Texto:
El artículo, publicado en el diario La Nación en mayo del 2009, me impactó -leído cuatro años más tarde- por su estricta actualidad.
Para lectores no familiarizados con su producción académica, el texto empezaba con una rápida definición de las "democracias delegativas", que había aplicado en los años '90 a las presidencias de Carlos Menem y de Fernando Color de Mello.
"Se trata de una concepción y una práctica del poder político que es democrática porque surge de elecciones razonablemente libres y competitivas; también lo es porque mantiene, aunque a veces a regañadientes, ciertas importantes libertades, como las de expresión, asociación, reunión y acceso a medios de información no censurados por el Estado o monopolizados".
Decía que los líderes de estas democracias, por lo general surgidos de crisis graves -como había ocurrido con Menem después de la hiperinflación y con Néstor Kirchner tras el estallido de la convertibilidad- entienden la representación como una delegación del tipo cheque en blanco y no conciben la necesidad de ningún tipo de contrapeso.

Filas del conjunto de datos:

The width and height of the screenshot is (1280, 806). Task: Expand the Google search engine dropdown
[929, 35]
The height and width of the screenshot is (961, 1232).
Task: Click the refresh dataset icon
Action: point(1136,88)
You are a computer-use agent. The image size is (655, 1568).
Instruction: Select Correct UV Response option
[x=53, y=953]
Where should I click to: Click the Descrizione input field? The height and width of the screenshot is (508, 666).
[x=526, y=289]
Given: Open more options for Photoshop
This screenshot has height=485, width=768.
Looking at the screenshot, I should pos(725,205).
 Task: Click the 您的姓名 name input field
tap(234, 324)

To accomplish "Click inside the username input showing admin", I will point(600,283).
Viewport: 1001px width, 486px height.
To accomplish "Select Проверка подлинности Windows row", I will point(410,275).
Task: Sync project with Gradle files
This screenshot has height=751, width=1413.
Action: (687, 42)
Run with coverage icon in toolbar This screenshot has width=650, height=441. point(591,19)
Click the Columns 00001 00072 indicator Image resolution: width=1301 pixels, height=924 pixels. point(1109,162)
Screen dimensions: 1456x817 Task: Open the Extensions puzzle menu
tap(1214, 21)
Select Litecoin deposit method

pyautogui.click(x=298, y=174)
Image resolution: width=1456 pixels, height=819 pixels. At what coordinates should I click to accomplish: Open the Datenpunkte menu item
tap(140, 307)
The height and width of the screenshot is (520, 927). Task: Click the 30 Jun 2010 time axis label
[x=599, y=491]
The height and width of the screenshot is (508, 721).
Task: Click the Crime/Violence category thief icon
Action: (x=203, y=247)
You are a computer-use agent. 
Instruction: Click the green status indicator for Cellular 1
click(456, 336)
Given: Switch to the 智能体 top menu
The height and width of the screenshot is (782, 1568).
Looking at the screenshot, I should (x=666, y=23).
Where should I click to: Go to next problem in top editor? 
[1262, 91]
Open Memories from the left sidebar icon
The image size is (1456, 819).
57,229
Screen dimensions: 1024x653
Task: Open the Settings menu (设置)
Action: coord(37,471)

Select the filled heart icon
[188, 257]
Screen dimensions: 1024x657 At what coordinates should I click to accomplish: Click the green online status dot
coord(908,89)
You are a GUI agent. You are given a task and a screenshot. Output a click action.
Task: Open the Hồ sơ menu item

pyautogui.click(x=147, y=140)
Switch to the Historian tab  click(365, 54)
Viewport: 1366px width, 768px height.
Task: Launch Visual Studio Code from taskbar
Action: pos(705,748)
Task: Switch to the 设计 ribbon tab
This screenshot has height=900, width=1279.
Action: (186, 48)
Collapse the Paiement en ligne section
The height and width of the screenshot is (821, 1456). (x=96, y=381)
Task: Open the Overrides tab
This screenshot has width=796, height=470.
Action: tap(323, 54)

Tarea asignada:
Según el texto sobre las democracias delegativas, ¿en qué diario y en qué fecha se publicó el artículo?

Respuesta esperada:
Se publicó en el diario La Nación, en mayo del 2009.